A plan was made for the consult team to arrive at the ED together,
assess the patient, and discuss with the ED attending prior to
performing any procedure. We realized that in the setting of a potential
COVID infection, team members were at risk of exposure even during a
standard head and neck exam and that any airway procedure including NPL
would ideally require full personal protective equipment (PPE). The
added risks and resources needed for airway evaluation and management in
a PUI prompted us to activate the Airway Rapid Response (ARR) team for a
more comprehensive team huddle. Airway Rapid Response mobilized the key
personnel and equipment that might be needed if the situation
deteriorated, and it allowed us to discuss the consequences of the
options available with all key personnel. Notably, in the COVID era,
team members attempted to maintain six feet of distance between each
other during the huddle.
Ultimately, it was determined that the consult faculty should don full
PPE (powered air-purifying respirator [PAPR], gown, and gloves) and
enter the room to do an airway assessment while the rest of the airway
team prepared to don PPE in the event they were also needed. Upon entry
into the room, the patient, who was wearing a surgical mask, was
extremely anxious, had loud stridor but had no oxygen requirement and a
regular respiratory rate when calm. Further history revealed he had
progressive dyspnea since decannulation one month prior and was sent to
the ED by his radiation oncologist during a routine visit. He had a
history of sleep apnea and chronic renal insufficiency. Primary
assessment revealed that he had trismus, a well healed free flap in the
lateral oropharynx, and a Mallampati grade of 3. He had a large neck and
a nearly healed tracheostomy site with a small amount of granulation
tissue in the residual tract.
The patient was notified of the need for NPL evaluation and that topical
anesthesia would be avoided due to the risk of virus aerosolization and
of worsening his airway. He became more anxious and had increasingly
loud stridor and tachypnea. A disposable bronchoscope, tracheostomy set,
kerrison rongeurs, endotracheal tubes of varying size, and a
videolaryngoscope were opened at bedside. The head and neck senior
resident, anesthesia attending, and a respiratory therapist donned full
PPE and prepared for intubation or tracheostomy in the ED negative
pressure room in case of decompensation.
The patient was preoxygenated in case a rapid sequence induction was
needed for oral intubation. Fiberoptic NPL revealed mild laryngeal edema
and normal vocal cord mobility, thus suggesting a subglottic or tracheal
source of obstruction. The patient tolerated the procedure well,
remained stable, and was weaned back to room air. Despite the potential
need for revision tracheostomy to manage the patient’s presumed
infraglottic airway obstruction, it was determined that it would be best
to avoid further intervention until COVID-19 testing resulted and, if
possible, a CT chest could be performed. CT chest would be helpful in
looking for COVID lesions and also to assess the trachea but was
deferred pending COVID testing. Due to limited availability for COVID
testing, all of the above steps were needed to provide a “golden
ticket” to get the fastest COVID testing possible at that time. Even
though the patient was not febrile, we felt that it was important
because of the need for PPE, location and timing of the intervention.

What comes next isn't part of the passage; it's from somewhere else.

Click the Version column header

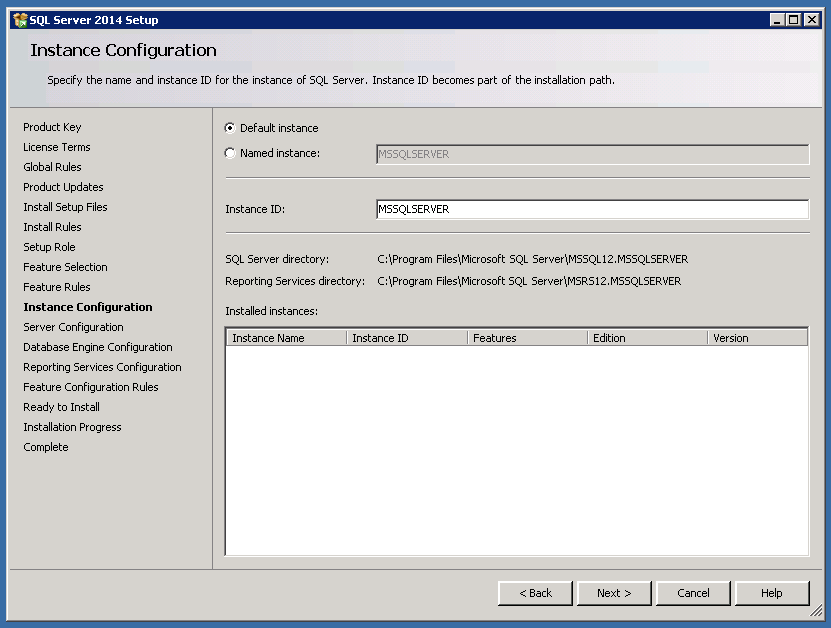(756, 338)
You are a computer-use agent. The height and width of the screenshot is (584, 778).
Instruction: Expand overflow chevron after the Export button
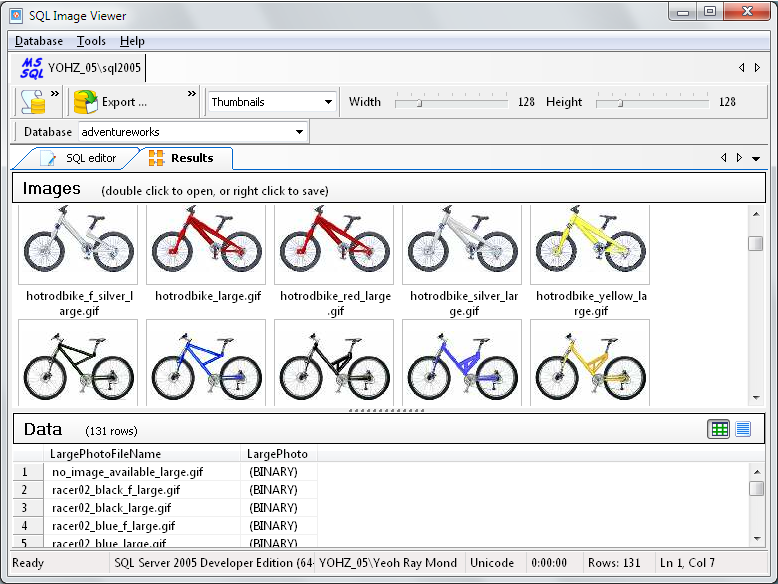point(191,95)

The patient was instructed to again don his mask, and he was transferred
to a negative pressure room in the surgical ICU where the airway
equipment was again placed at bedside. Eventually, COVID-19 testing
resulted and was negative. A chest CT was obtained without contrast (due
to the patient’s history of renal insufficiency) and revealed multiple
pulmonary metastases, a subcarinal mass (likely nodal), slight narrowing
of the subglottis, and a mass in the trachea near the prior tracheostomy
site, felt to be most consistent with a granuloma (Figure 1 ).